Right, even if I resign from the union I must pay the dues, a portion of which go to the political activities of the union. While I can then file paperwork for them to take a percentage of the dues I must pay regardless of my personal union status, not before resignation though, I must still pay dues for "representation" that may be against my personal beliefs or interest, and the percentage I won't have to pay after I resign and fill out paperwork and become a "contributor" or "wallet" is based on past expenditures without regard to the fact that by simply spending more than ever before they force me to pay for their political activities. Yeah, it's like that.When were they enacted? The FLSA was enacted in 1938 and it did a lot of what you have up there: overtime laws, 44 hour work week, child labor prohibition, minimum wage. There is no federal law that I know of requiring vacation time. OSHA passed in 1970. Anti-discrimination in 1964.

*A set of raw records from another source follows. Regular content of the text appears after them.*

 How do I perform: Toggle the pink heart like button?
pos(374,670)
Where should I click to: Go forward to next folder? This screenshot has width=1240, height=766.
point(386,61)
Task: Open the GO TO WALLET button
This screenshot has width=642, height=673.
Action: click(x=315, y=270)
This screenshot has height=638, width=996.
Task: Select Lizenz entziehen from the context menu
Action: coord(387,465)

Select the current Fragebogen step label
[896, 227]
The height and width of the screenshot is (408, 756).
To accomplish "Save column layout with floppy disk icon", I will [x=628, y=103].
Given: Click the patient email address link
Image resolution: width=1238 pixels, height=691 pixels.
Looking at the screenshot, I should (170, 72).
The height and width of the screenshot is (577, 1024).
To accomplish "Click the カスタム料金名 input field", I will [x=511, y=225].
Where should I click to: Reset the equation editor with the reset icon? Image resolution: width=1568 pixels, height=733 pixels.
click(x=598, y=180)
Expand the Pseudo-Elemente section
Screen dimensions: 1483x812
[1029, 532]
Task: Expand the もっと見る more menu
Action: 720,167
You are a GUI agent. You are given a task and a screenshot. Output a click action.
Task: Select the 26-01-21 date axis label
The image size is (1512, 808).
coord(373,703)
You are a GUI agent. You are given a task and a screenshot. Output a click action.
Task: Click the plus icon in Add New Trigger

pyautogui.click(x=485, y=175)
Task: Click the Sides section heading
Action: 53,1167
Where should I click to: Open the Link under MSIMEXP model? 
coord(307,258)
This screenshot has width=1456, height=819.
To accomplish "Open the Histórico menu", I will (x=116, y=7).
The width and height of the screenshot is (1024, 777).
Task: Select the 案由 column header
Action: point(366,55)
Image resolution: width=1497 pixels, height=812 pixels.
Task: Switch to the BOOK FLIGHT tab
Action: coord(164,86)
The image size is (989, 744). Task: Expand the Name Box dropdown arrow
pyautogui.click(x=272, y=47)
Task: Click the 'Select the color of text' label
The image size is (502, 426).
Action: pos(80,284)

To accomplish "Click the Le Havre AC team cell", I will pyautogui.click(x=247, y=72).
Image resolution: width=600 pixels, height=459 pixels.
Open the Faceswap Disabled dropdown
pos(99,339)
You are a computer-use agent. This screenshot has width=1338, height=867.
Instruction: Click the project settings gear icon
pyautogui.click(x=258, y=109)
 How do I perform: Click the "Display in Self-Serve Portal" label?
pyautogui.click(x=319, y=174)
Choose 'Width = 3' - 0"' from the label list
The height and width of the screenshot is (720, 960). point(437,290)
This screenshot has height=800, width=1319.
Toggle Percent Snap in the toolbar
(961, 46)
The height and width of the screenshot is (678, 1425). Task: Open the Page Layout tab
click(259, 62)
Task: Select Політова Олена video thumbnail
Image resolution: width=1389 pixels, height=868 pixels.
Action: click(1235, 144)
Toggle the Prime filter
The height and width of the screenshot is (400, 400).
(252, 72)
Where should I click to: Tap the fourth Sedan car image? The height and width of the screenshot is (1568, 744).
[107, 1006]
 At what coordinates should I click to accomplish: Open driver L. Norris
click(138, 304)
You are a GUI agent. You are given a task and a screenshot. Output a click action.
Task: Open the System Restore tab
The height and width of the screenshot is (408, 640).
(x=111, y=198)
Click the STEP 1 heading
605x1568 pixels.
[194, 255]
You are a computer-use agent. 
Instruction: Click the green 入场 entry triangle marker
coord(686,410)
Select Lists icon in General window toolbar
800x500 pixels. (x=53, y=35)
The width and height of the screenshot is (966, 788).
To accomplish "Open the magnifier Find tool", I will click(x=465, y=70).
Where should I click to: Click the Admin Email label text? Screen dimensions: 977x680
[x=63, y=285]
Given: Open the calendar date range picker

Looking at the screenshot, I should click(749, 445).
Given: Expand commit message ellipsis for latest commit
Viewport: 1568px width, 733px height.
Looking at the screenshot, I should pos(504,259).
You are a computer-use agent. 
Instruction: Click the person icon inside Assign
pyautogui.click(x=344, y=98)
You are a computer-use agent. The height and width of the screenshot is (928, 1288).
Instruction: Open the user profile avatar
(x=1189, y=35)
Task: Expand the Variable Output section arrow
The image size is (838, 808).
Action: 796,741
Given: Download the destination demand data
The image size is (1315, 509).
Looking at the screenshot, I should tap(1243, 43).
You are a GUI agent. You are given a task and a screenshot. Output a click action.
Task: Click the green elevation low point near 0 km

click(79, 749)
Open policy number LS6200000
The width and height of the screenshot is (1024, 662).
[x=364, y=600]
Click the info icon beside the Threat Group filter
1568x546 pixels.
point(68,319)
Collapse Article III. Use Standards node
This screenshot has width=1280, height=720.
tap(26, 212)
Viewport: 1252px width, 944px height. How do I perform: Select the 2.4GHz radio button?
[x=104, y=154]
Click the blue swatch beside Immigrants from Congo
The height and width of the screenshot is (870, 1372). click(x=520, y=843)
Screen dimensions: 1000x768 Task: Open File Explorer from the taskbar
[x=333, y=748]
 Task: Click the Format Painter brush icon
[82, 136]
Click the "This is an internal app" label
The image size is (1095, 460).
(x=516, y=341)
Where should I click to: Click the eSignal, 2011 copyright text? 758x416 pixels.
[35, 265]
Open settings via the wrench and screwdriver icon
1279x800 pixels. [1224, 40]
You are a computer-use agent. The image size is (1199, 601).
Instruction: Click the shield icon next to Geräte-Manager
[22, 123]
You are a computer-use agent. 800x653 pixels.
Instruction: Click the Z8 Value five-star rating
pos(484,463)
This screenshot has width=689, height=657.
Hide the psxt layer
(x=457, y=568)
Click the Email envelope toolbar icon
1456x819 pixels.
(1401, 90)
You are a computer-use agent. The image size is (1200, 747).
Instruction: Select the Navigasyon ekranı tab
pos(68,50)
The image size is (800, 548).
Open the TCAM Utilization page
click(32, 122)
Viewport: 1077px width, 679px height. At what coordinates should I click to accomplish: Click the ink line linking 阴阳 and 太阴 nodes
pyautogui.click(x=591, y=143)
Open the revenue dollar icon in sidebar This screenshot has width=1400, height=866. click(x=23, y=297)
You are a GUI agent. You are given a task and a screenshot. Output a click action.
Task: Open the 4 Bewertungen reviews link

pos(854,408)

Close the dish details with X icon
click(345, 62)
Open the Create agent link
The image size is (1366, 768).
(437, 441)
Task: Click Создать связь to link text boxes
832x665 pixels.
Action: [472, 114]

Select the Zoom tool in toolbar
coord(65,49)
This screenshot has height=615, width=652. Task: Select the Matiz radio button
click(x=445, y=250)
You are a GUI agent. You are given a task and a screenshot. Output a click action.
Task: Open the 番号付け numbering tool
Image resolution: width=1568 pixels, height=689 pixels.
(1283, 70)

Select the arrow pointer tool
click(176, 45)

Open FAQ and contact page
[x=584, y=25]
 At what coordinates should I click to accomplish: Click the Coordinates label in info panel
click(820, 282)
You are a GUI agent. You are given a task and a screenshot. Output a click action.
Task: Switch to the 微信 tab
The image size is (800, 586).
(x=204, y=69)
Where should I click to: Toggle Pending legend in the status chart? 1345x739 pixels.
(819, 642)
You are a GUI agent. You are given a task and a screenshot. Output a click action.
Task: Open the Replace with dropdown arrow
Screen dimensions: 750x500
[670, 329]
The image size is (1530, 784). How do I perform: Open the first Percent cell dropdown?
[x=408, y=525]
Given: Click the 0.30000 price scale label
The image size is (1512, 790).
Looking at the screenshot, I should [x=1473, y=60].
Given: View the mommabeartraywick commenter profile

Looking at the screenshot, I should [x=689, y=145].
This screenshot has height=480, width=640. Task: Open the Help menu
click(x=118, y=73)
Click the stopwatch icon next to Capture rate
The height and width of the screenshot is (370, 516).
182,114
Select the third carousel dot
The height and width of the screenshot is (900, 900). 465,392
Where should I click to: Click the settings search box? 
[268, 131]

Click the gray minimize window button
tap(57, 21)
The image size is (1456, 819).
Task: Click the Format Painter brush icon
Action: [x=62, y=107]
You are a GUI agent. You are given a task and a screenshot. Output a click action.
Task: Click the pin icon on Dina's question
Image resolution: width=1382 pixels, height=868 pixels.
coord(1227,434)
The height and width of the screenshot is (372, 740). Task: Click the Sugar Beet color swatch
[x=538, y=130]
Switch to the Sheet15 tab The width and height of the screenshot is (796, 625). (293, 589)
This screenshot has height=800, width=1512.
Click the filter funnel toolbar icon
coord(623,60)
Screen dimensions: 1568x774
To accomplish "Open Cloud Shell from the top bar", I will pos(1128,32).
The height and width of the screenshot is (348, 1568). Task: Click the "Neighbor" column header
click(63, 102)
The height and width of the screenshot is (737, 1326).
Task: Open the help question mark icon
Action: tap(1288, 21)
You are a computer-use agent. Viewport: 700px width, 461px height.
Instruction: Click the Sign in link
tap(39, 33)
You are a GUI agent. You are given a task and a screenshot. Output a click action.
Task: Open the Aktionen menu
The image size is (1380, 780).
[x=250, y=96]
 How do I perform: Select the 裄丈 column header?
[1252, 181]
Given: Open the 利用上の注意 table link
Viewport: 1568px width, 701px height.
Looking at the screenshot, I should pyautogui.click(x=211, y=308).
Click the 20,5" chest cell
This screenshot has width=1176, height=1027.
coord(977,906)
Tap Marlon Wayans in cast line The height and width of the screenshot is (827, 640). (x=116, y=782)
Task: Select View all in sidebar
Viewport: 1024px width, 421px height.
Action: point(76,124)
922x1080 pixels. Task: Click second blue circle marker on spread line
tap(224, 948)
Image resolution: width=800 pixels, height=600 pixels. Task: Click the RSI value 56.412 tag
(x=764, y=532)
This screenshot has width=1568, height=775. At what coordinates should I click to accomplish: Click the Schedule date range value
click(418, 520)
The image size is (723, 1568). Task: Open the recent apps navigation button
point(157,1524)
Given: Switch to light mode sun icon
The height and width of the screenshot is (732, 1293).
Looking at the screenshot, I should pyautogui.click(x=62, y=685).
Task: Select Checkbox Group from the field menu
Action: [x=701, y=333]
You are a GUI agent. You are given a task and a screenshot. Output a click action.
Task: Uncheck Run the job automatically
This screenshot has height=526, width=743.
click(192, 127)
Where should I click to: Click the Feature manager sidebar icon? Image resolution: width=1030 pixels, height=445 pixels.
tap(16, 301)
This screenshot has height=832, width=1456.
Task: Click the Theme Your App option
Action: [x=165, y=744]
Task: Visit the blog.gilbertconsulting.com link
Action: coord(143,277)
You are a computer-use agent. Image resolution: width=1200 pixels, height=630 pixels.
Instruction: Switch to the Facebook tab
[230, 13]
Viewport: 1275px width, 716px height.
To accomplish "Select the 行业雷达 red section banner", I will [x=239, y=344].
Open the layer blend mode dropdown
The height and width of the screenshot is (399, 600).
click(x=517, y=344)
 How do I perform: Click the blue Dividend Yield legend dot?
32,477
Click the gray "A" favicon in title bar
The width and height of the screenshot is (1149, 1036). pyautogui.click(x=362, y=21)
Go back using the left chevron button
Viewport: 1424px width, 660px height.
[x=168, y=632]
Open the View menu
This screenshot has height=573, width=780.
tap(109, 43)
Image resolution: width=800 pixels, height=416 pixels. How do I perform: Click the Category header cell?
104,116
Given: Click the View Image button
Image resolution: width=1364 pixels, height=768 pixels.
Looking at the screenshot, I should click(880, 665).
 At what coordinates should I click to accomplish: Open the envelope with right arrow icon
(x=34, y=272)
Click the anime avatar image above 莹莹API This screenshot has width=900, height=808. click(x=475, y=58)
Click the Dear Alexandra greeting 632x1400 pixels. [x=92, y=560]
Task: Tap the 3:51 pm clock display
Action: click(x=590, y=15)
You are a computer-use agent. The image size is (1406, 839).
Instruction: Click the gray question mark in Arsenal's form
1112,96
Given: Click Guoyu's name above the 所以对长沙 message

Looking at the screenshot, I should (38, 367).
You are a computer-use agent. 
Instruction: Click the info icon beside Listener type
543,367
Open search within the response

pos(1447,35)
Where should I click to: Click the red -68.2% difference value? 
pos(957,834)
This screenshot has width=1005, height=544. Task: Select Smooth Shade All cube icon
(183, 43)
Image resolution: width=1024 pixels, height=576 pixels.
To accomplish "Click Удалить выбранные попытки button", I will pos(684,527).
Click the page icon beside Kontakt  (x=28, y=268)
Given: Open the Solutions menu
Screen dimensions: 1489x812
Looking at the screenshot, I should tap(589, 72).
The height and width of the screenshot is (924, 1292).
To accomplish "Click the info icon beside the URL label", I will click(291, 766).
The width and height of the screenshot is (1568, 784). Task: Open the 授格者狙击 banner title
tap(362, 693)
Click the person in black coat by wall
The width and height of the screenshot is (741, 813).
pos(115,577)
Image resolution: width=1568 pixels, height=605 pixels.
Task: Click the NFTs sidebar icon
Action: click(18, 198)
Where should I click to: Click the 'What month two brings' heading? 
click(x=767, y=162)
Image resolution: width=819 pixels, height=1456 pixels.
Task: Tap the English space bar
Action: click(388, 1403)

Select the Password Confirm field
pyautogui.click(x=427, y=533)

So, like, unions haven't fought for that stuff since for quite a while. They fight for other things, like better wages, pensions, workplace democratization, progressive discipline, for cause termination and lots and lots of other things that are not addressed in any legislation.
It's a bad argument.
Uh, that is what happened. Also, too, no one is required to pay for the political activities of the unions and no one is forced to partake in their political activities. They just have to pay for the work the union does to secure the benefits all employees enjoy.
I'd say your argument is partially what happened, along with the laws I spoke about improved massively over time largely taking the feel of "need" of a union from many getting jobs. While paid vacations are not mandated, some time off work is. That employers pay for it is a boon largely won by unions, but now seen as expected and not related to the union always "fighting" for that benefit.
Basically, both things happened, but largely the laws passed are, IMO, why people entering the workforce today actually seem as "baffled" by unconditional support for, and force used to make them join, unions as they are by the arguments offered by many republicans against gay marriage.